Snack food giant Mondelez Australia creates product lab to snare shoppers

Sue Mitchell
23 Jan 2019
AFR

Mondelez Australia, one of Australia’s largest food companies, has established an innovation hub to fast-track new products and routes to market in response to growing consumer demand for healthier, more convenient snacks.
A “growth team” set up outside Mondelez’s core operations in Melbourne has been tasked with exploring opportunities such as healthier snacks, on-the-go and convenience foods, new channels such as e-commerce and licensing, and potential collaborations with external partners.
“Consumers are changing quite quickly and we have to continue to innovate and move more quickly and experiment and test and learn quicker than we have done in the past,” said Mondelez’s new Australian managing director, Nigel Parsons.
“We’ve set up a growth team outside the business looking specifically from an agile mindset around what are some of those white-space growth opportunities we want to go after, where and how are these platforms going to be unlocked – is it own manufacturing, is it co-manufacturing – how do we become more nimble in bringing those products to life.

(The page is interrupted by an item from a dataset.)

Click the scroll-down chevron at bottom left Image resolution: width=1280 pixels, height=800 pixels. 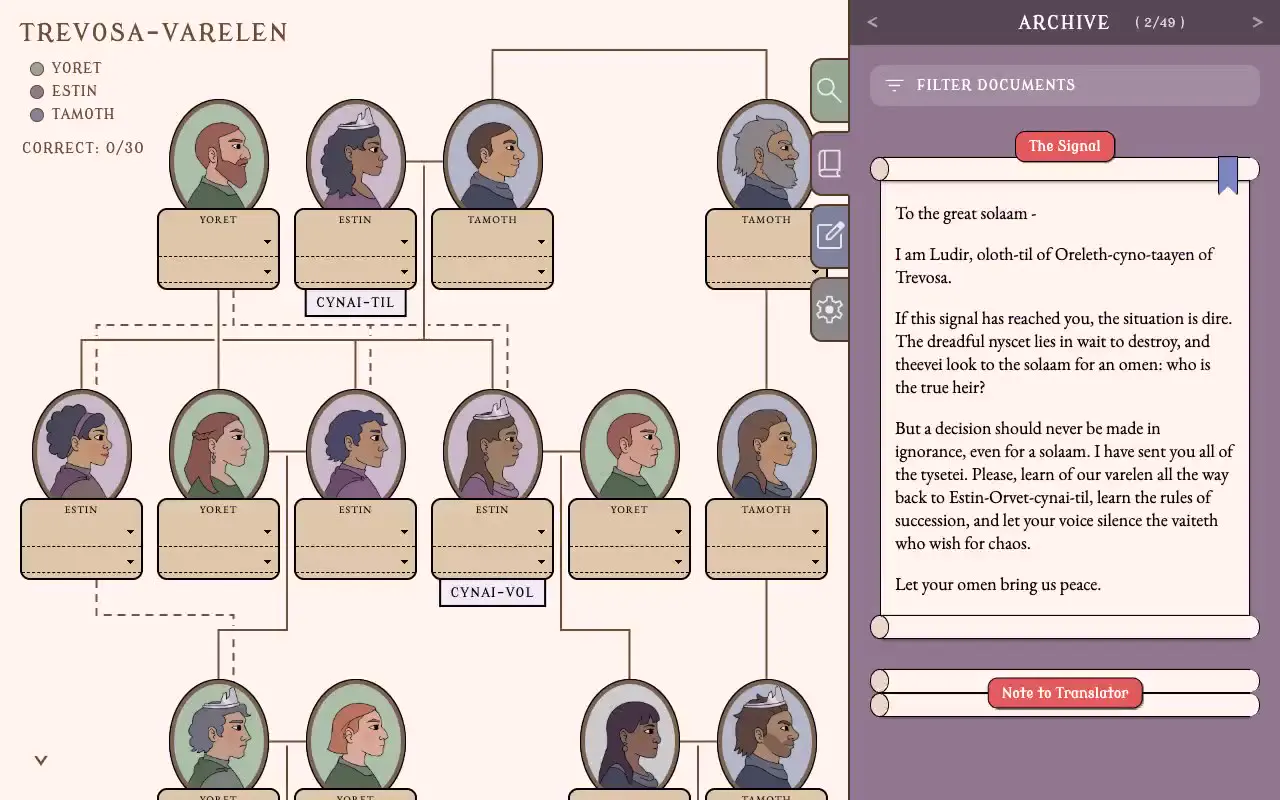tap(41, 760)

“We are interested in understanding partnerships and joint ventures where we don’t have the internal capability or portfolio to go after an opportunity quickly.

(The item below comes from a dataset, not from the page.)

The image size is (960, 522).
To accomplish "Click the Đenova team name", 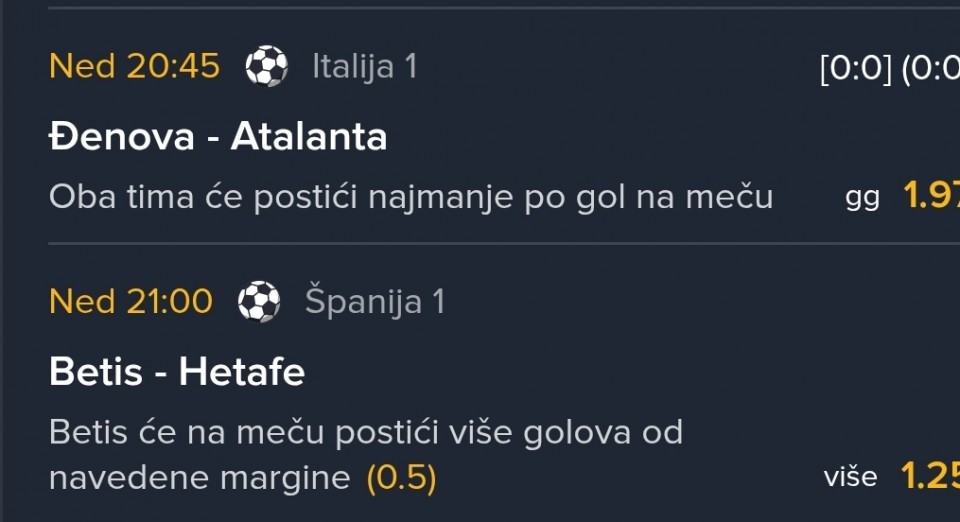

“There’s also an opportunity for us to think more holistically about channel – we are obviously centred in retail in Australia – how do we think more around e-commerce and omnichannel.”
Mondelez is the second largest snack-food company in the world after Pepsico, and the largest in Australia, especially in chocolate and confectionary, with brands including Cadbury chocolate, Oreo cookies, The Natural Confectionery Company and Pascall lollies, Philadelphia cheese, Ritz and Captains Table crackers and belVita breakfast biscuits.
Mr Parsons, who took the helm of Mondelez’s Australian operations in October after 25 years in fast-moving consumer goods, is aiming to boost annual sales growth to at least 3 per cent – in line with category growth and the group’s global growth forecast – following years of cost cutting and restructuring.
Mondelez’s sales from continuing operations rose 1.5 per cent to $1.49 billion in calendar 2017 (the latest accounts available) following the sale of Vegemite and Mondelez’s grocery business to Bega Cheese earlier that year.
Mondelez Australia, which owns Cadbury, has established an innovation hub to fast-track new products and routes to market. Paul Jeffers
Mr Parsons said Mondelez is committed to its four remaining manufacturing sites in Australia and plans to invest another $400 million over the next five years after spending $380 million over the past five years, including $20 million last year on a new robotic packaging line at the Cadbury plant in Tasmania to wrap Flake and Twirl bars more efficiently.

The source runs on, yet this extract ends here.